Background: There are many ways to represent a molecule's properties, including atomic-connectivity drawings, NMR spectra, and molecular orbital models. Prior methods for predicting the biological activity of compounds have largely depended on these physical representations. Measuring a compound's binding potency against a small reference panel of diverse proteins defines a very different representation of the molecule, which we call an affinity fingerprint. Statistical analysis of such fingerprints provides new insights into aspects of binding interactions that are shared among a wide variety of proteins. These analyses facilitate prediction of the binding properties of these compounds assayed against new proteins.

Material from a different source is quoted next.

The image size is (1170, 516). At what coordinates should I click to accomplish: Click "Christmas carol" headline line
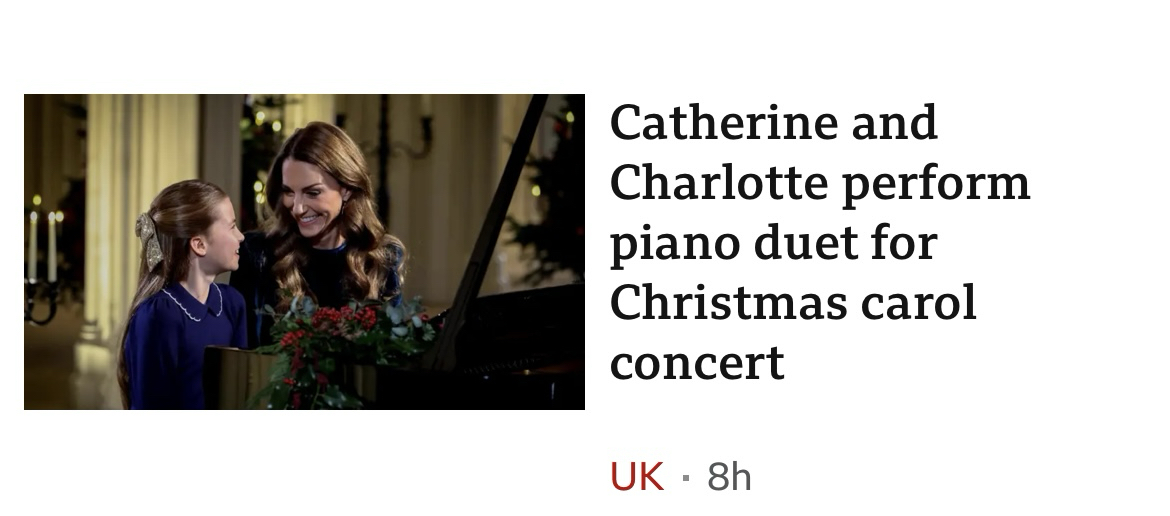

Results: Affinity fingerprints are reported for 122 structurally-diverse compounds using a reference panel of eight proteins that collectively are able to generate unique fingerprints for about 75% of the small organic compounds tested. Application of multivariate regression techniques to this database enables the creation of computational surrogates to represent new proteins that are surprisingly effective at predicting binding potencies. We illustrate this for two enzymes with no previously recognizable similarity to each other or to any of the reference proteins. Fitting of analogous computational surrogates to four other proteins confirms the generality of the method; when applied to a fingerprinted library of 5000 compounds, several sub-micromolar hits were correctly predicted.

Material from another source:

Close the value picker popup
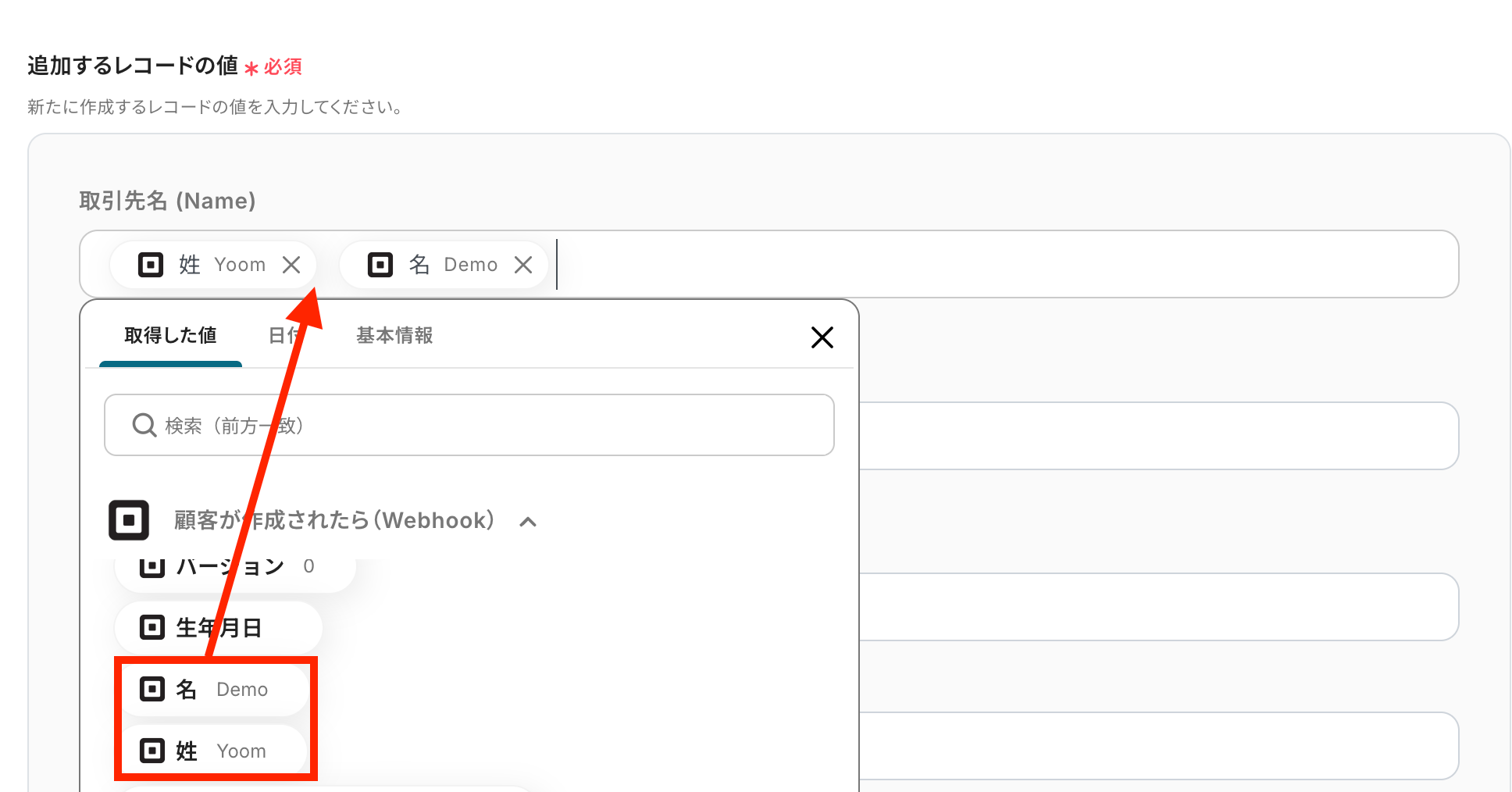The image size is (1512, 792). pos(822,337)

Conclusions: An affinity fingerprint database, which provides a rich source of data defining operational similarities among proteins, can be used to test theories of cryptic homology unexpected from current understanding of protein structure. Practical applications to drug design include efficient pre-screening of large numbers of compounds against target proteins using fingerprint similarities, supplemented by a small number of empirical measurements, to select promising compounds for further study.